# Don't Use Birth Control,' Tanzania's President Tells Women In The Country



## Leeda.the.Paladin (Sep 11, 2018)

Tanzanian President John Magufuli urges citizens to keep reproducing.
(CNN)Tanzania's President John Magufuli has told women in the East African nation to stop taking birth control pills because the country needs more people, according to local media reports.

"Women can now give up contraceptive methods," Magufuli said.

"*Those going for family planning are lazy ... they are afraid they will not be able to feed their children. They do not want to work hard to feed a large family and that is why they opt for birth controls and end up with one or two children only*," he said at a public rally on Sunday.

He was quoted in a local newspaper, The Citizen, as saying that those advocating for birth control were foreign and had sinister motives.


Magufuli urged citizens to keep reproducing as the government was investing in maternal health and opening new district hospitals.

The United Nations Population Fund (UNFPA) representative for Tanzania, Jacqueline Mahon, was present when Magufuli made his comments, reports said.

CNN has reached out to the UNFPA for comment but did not immediately receive a response.
"I have traveled to Europe and I have seen the effects of birth control. In some countries they are now struggling with declining population. They have no labor force," the Citizen newspaper quoted him as saying.





Tanzania's anti-corruption crusader cracks down on opponents
Tanzania's population is around 53 million people,and 70% of them living on less than $2 a day, according to a 2015 World Bank report. 

"You have cattle. You are big farmers. You can feed your children. Why then resort to birth control?" he asked. "This is my opinion, I see no reason to control births in Tanzania," Magufuli, who has two children, said.

Opposition MP Cecil Mwambe criticized the President's comments, saying they were against the country's health policy.

President Magufuli is known as 'The Bulldozer' for his tough stance against corruption and his hardline policies, which include *denying education to schoolgirls who become pregnant.*





John Magufuli, the no-frills President who declared war on waste
In another development, *the speaker of the Tanzanian parliament banned female lawmakers from wearing fake nails and eyelashes in parliament.*

"With the powers vested in me by the Constitution of the United Republic of Tanzania, I now ban all MPs with false eyelashes and false finger nails from stepping into Parliament," Job Ndugai said, a day after Magufuli's comments.

*The new rules also ban women MPs from wearing short dresses and jeans. Female visitors to parliament are also expected to adhere to the dress code.*


----------



## Transformer (Sep 11, 2018)

He needs to talk to China....opposite extremes.


----------



## Maracujá (Sep 11, 2018)

Leeda.the.Paladin said:


> * Magufuli, who has two children, said.
> *



Oh ok. 

Aside from this: many couples, worldwide, are indeed opting out of having too many children due to the cost of living. But I see so many parents being creative on YouTube, don't know who or what to believe at the end of the day.


----------



## ItsMeLilLucky (Sep 11, 2018)

# # # # #

QUESTIONS TO ANSWER:
1) In the birth control thread, what nickname is President Magufuli known by?
2) Reproduce word for word the part of the birth control thread from "# Don't Use" to "rally on Sunday.".
3) Take the birth control thread further, starting from where it stops.

# # # # #

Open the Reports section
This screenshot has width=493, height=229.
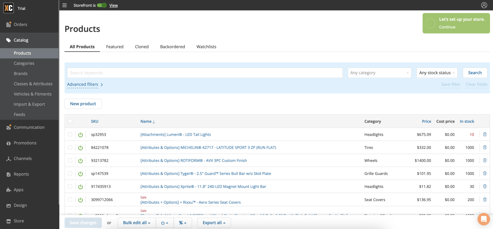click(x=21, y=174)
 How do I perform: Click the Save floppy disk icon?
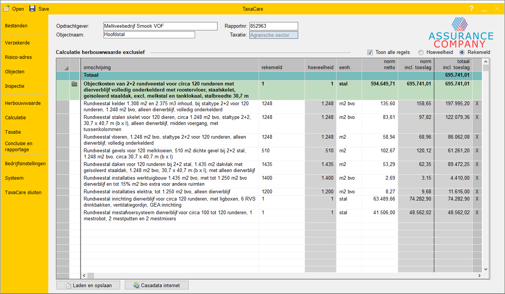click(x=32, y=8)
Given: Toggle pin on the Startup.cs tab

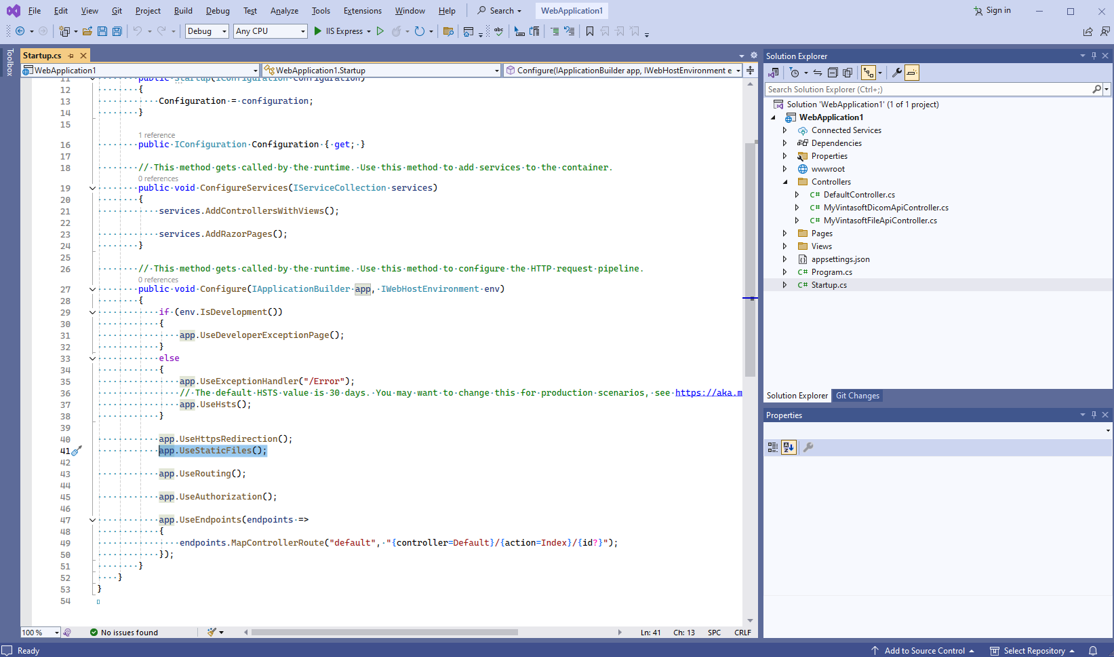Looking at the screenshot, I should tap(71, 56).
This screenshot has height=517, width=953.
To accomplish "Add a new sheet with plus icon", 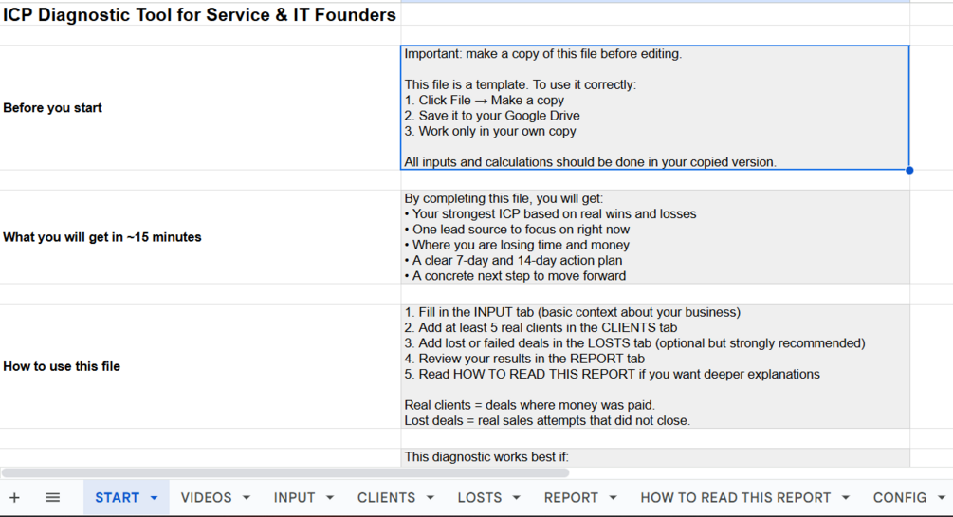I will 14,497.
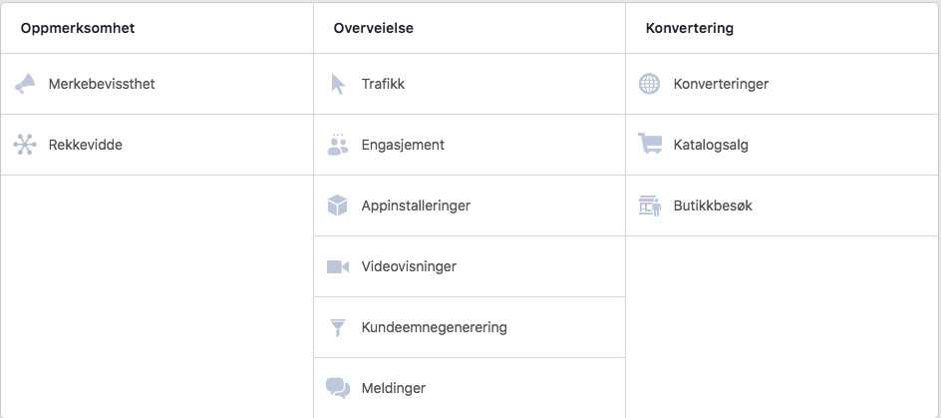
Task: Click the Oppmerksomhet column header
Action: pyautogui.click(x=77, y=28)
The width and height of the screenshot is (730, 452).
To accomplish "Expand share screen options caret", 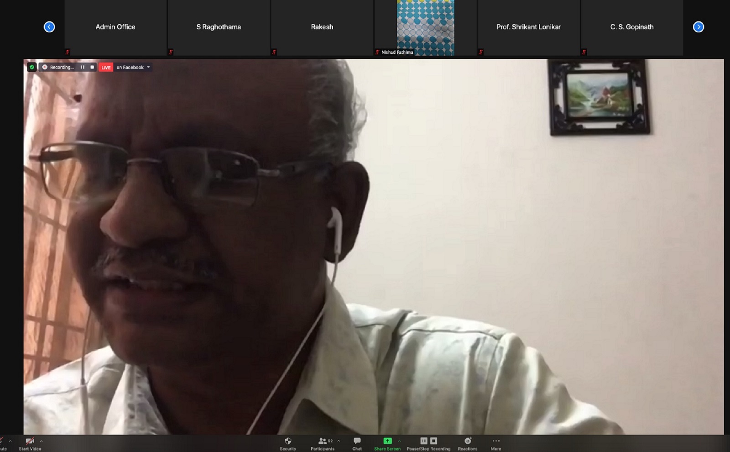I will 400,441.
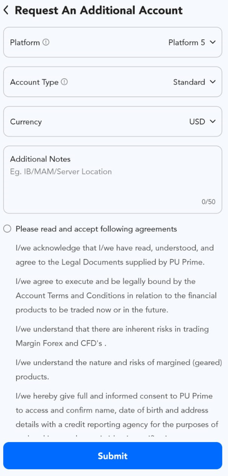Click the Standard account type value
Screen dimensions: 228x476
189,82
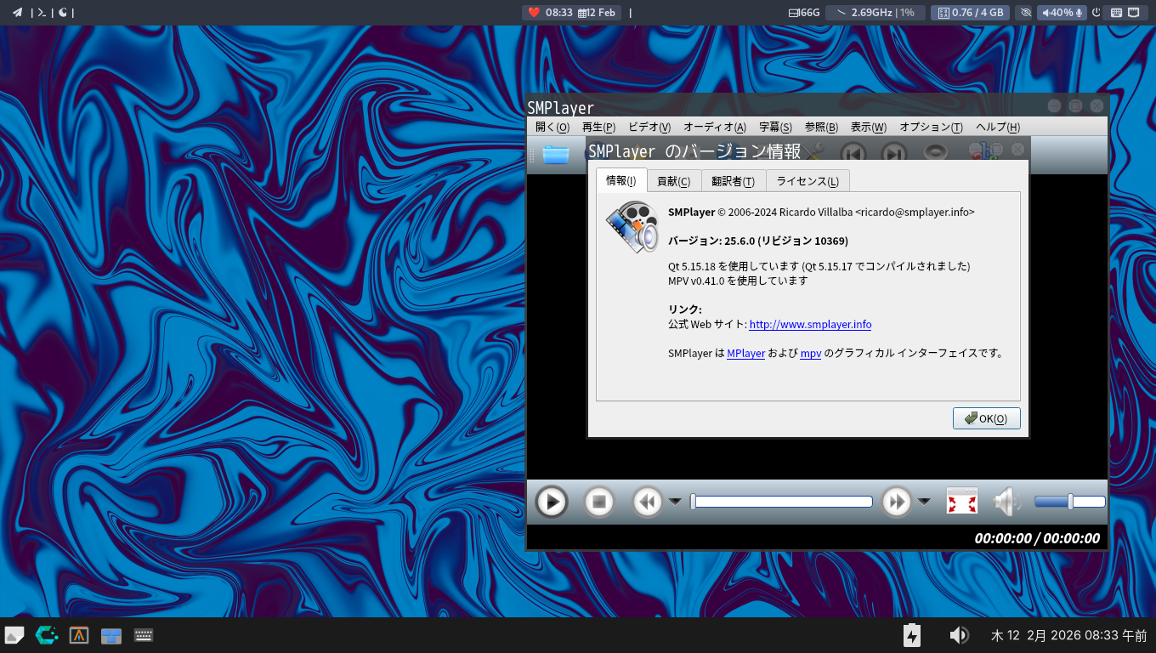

# # # # #

ANSWERS TO THIS EXERCISE:
1) 'The Bulldozer'

2)
# Don't Use Birth Control,' Tanzania's President Tells Women In The Country



## Leeda.the.Paladin (Sep 11, 2018)

Tanzanian President John Magufuli urges citizens to keep reproducing.
(CNN)Tanzania's President John Magufuli has told women in the East African nation to stop taking birth control pills because the country needs more people, according to local media reports.

"Women can now give up contraceptive methods," Magufuli said.

"*Those going for family planning are lazy ... they are afraid they will not be able to feed their children. They do not want to work hard to feed a large family and that is why they opt for birth controls and end up with one or two children only*," he said at a public rally on Sunday.

3)
What in the entire what?


----------



## Black Ambrosia (Sep 11, 2018)

What the what?


He’s encouraging them to have more kids when most people live on less than $2 a day 
He withholds education when girls get pregnant 
He only has 2 kids himself
He used his authority to ban female lawmakers from wearing fake eyelashes and nails


----------



## spacetygrss (Sep 11, 2018)

Black Ambrosia said:


> What the what?
> 
> 
> He’s encouraging them to have more kids when most people live on less than $2 a day
> ...



I have a serious problem with men, regardless of which country/religion they're from. Seriously. It's the same thing time-and-time again. Get in power. Use said powers to try to control/oppress women. Repeat.

Sigh.


----------



## Everything Zen (Sep 11, 2018)

Checks calendar for century, year...


----------



## Everything Zen (Sep 12, 2018)

I’ll admit sometimes progressives take things too far with “we are the world”, gender fluidity and even I’m not here for some of this trans culture issues but why are folks comfortable being out here saying this stuff and being Nazi sympathizers in 2018?!!


----------



## TCatt86 (Sep 14, 2018)

spacetygrss said:


> I have a serious problem with men, regardless of which country/religion they're from. Seriously. It's the same thing time-and-time again. Get in power. Use said powers to try to control/oppress women. Repeat.
> 
> Sigh.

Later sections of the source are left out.